Comme cela est courant pour les œuvres d’Aristote, on ne sait pas dans quelle mesure il est réellement l’auteur de la totalité du traité De l’âme, datant d’autour 350 avant notre ère. A cela s’ajoute de multiples versions, retouchées ou altérées à travers le temps en raison des copies manuscrites, des difficultés de conservation, etc.
Cependant, cette œuvre se situe dans la droite ligne de la conception attribuée à Aristote et les thèses qu’on y trouve sont conformes à son approche matérialiste.
Par âme, il ne faut en effet pas entendre ici ce qu’on entend du point de vue religieux, bien au contraire. L’œuvre fut même la base de l’affirmation, à la suite des apports d’Avicenne et d’Averroès, selon laquelle « l’Homme ne pense pas », posée par l’averroïsme latin et qui fut la hantise de l’Église catholique à la fin du moyen-âge.
Ce qu’on a traduit par le mot âme en français, c’est le terme ψῡχή (psūkhḗ), la psyché, ce qui se traduit par l’esprit de l’être vivant, l’esprit, le souffle de vie d’un animal ou d’un être humain. C’est, si l’on veut, la conscience d’être une existence animée.
Dès le début du traité, Aristote explique justement que:
« La connaissance de l’âme semble servir grandement celle de la vérité en général et la science de la nature en premier chef : l’âme est en effet comme le principe propre des animaux. »

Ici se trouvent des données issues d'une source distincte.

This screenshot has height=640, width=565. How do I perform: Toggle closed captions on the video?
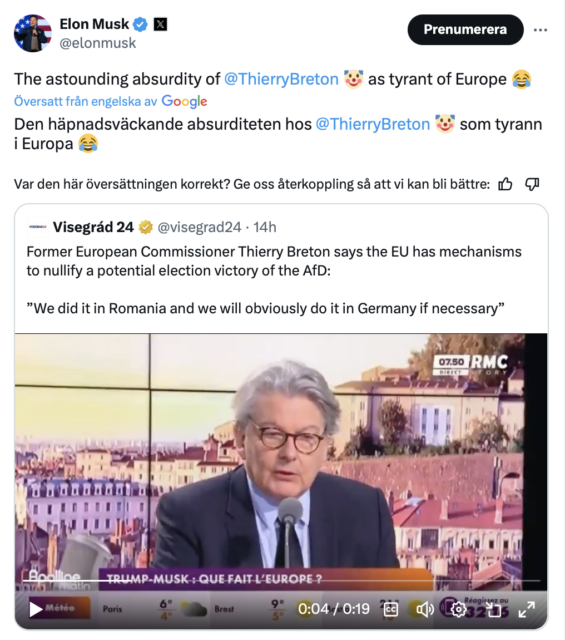point(391,609)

Aristote souligne une difficulté importante. L’âme a une activité, mais celle-ci n’a pas forcément d’impact sur le réel ; elle peut cependant en avoir une. Faut-il alors s’intéresser à la colère dans l’esprit ou bien à l’expression corporelle de la colère ? Dans quelle mesure y a-t-il dépendance ou interdépendance du corps et de l’esprit ?
La question, qui va traverser les siècles et être au cœur de l’affrontement entre idéalisme et matérialisme, est souvent présentée sous la forme de l’allégorie du pilote et du bateau. Aristote lui-même emploie l’allégorie dans son traité De l’âme.

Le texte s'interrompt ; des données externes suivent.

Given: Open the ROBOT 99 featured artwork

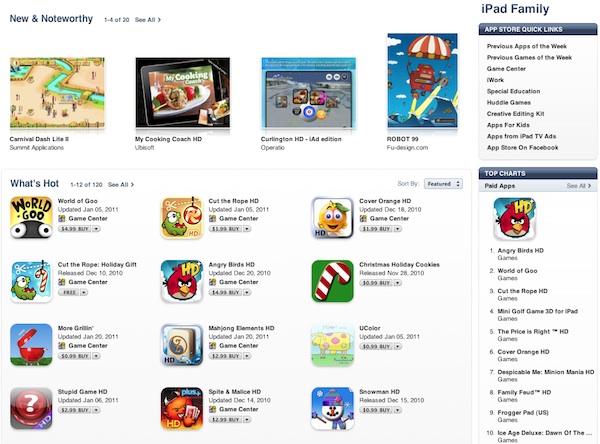Looking at the screenshot, I should tap(422, 80).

Dans quelle mesure le pilote – l’esprit, l’âme – est-il lié au bateau ? Périt-il avec lui ou a-t-il une existence entièrement indépendante ? Dans quelle mesure est-il affecté par ce qui arrive au bateau ?
Même s’il existe des nuances, tendanciellement on voit bien qu’il y a les partisans d’une séparation du corps et de l’esprit, et de l’autre ceux pour qui l’esprit n’est qu’une partie du corps. Platon relève de la première tendance, Aristote de la seconde.
Aristote insiste particulièrement sur cette opposition : comme c’est l’usage et comme on retrouvera cela dans la tradition du débat en Islam (et même chez le communiste de Turquie Ibrahim Kaypakkaya), il présente tout d’abord les points de vue différents du sien.
Il présente ainsi la conception de Démocrite pour qui « l’âme est une sorte de feu et de chaleur », de certains Pythagoriciens qui « identifiaient l’âme aux poussières en suspension dans l’air », d’Anaxagore « pour qui l’âme est le moteur ». Chez Héraclite, « le principe, c’est l’âme, puisqu’elle est l’exhalaison chaude dont il constitue les autres êtres. C’est une réalité incorporelle et en perpétuel écoulement. », etc.
A ceux-là, pour qui l’âme est ce qui met en mouvement le corps, Aristote oppose ceux pour qui l’âme s’explique par ses parties, avec d’un côté des connaissances sensibles, de l’autre des connaissances provenant de principes divins (comme les nombres utilisés par Dieu pour former le monde). Ce sont les partisans d’un mélange entre une âme tournée vers le spirituel et une autre liée au matériel, avec un grand débat pour savoir le degré de ce mélange.
En fait, par ce moyen, Aristote veut affirmer son opposition à ceux pour qui l’âme fonctionne tout seul, ou bien aurait en plus de cette indépendance un aspect « en sous main » qui serait un « intellect » tourné vers la matière.
Ceux qu’ils critiquent ont une démarche commune :
« Tous les penseurs définissent l’âme, peut-on dire, par trois caractères : le mouvement, la sensation, l’incorporéité. »
Le traité De l’âme est une remise en cause de cet idéalisme et une affirmation de la conception matérialiste.